Others, like Ada Kokosar, are faced with fewer options. The Midnight 00 designer does not have her own e-commerce and most of her fall orders were canceled. “The last thing I want is to have a collection sitting unsold in storage,” she said. “We need to have the courage to press the reset button and adapt to this change.”
But fall ’20 is only a side note to a much larger question: Will fashion go back to its traditional seasons? “It’s the perfect time to rethink and [ask] if people really care about them. Or do we want to focus on beautiful items that
you can keep for a lifetime?” said Gosselin. Even before the pandemic, the designer had already planned on a smaller, more curated offering for fall, focusing largely on her most iconic styles. “I’m tired of that crazy cycle of fashion weeks and producing however many collections per year,” she added. “And all of us traveling for it — look at what happened.”
The exhaustion is echoed by many but especially palpable among the emerging talents, who have long had to adhere to wholesale buyer requests for traditional seasons, instead of looking to more digital-friendly retail models to guide production schedules. “It was becoming too much, too fast. You could never sit back and look at a collection,” said Marisole Cecchi, designer of Les Petits Joueurs. “It’s been six years since I launched, and at a certain point I was super stressed. This is allowing me to look at things differently.” After the brand’s major wholesale accounts canceled for fall ’20, Cecchi and her business partner, brother Andrea, are now testing styles on Instagram before deciding what to produce.
Indeed, as some stalwart multibrand retailers struggle under the weight of the pandemic and lose a bit of their command in the designer-wholesaler tango, more labels may be free to experiment with different delivery schedules, perhaps finally trying out see-now, buy-now drops instead of traditional seasons.
The model has worked well for Amina Muaddi since she launched her brand last year, and even during the pandemic: In late March, most of her 10-piece capsule with MyTheresa sold out within hours. It’s becoming clear that the winners in this pandemic-forced revolution are brands that have already adapted to the ways in which younger customers are engaging socially.
Take By Far, whose business in both wholesale and direct-to-consumer is 85% digital, along with its operations (aside from production, in Spain, Italy and Bulgaria). The label is now leaning into its social engagement with customers, offering activities like coloring pages and curated playlists. “We are becoming the media,” said co-founder Valentina Ignatova.
But as the natural selection of the situation starts to put the new order into place, the question of an actual fashion month still remains. Pre-pandemic, the event had ballooned from twice-yearly gatherings to include the exotic, bloated mega- brand outings for pre-fall and resort collections.

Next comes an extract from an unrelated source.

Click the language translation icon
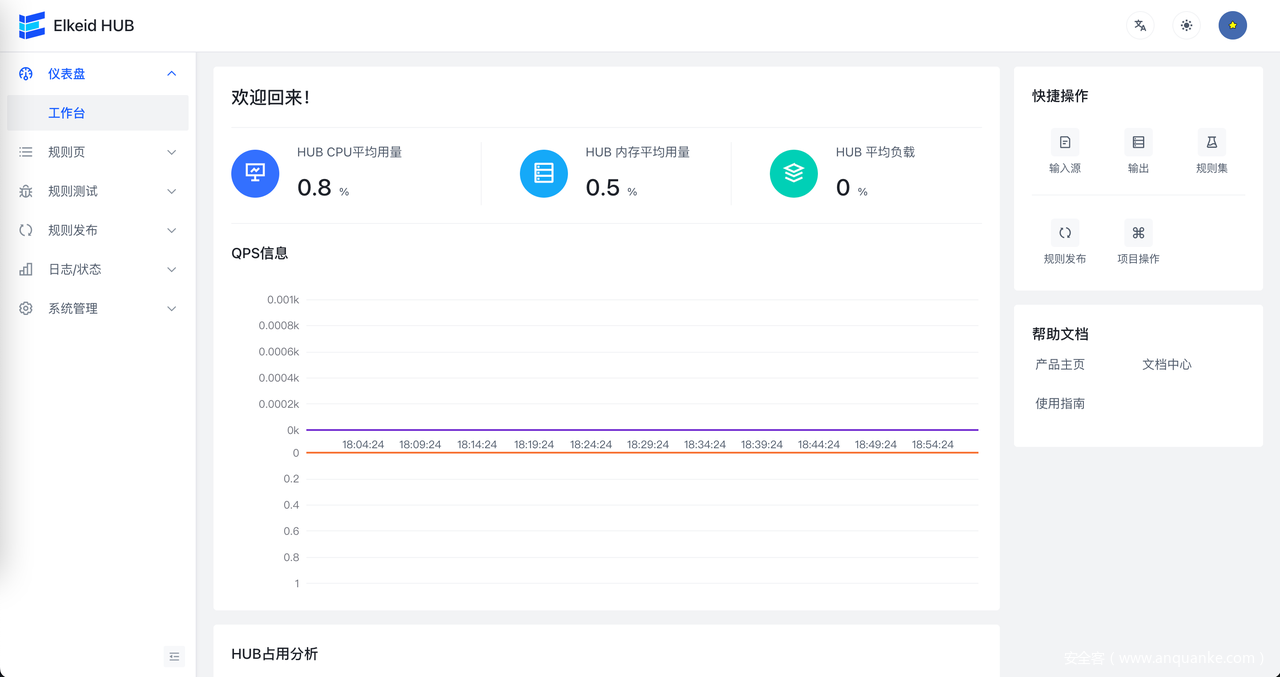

While the men’s and couture shows are already canceled for June and July, the spring ’21 season of September and October still looms large and un-answered. If that too is canceled (currently more likely than not), the fashion world will be forced to further adapt. Edoardo Caovilla, creative director of René Caovilla, offered one solution: “It should only happen twice a year; one week in Europe and the other in Asia,” he said, citing a significant percentage of business from the region. “We can experiment with different delivery dates, but we don’t need to meet any more (often) than that.”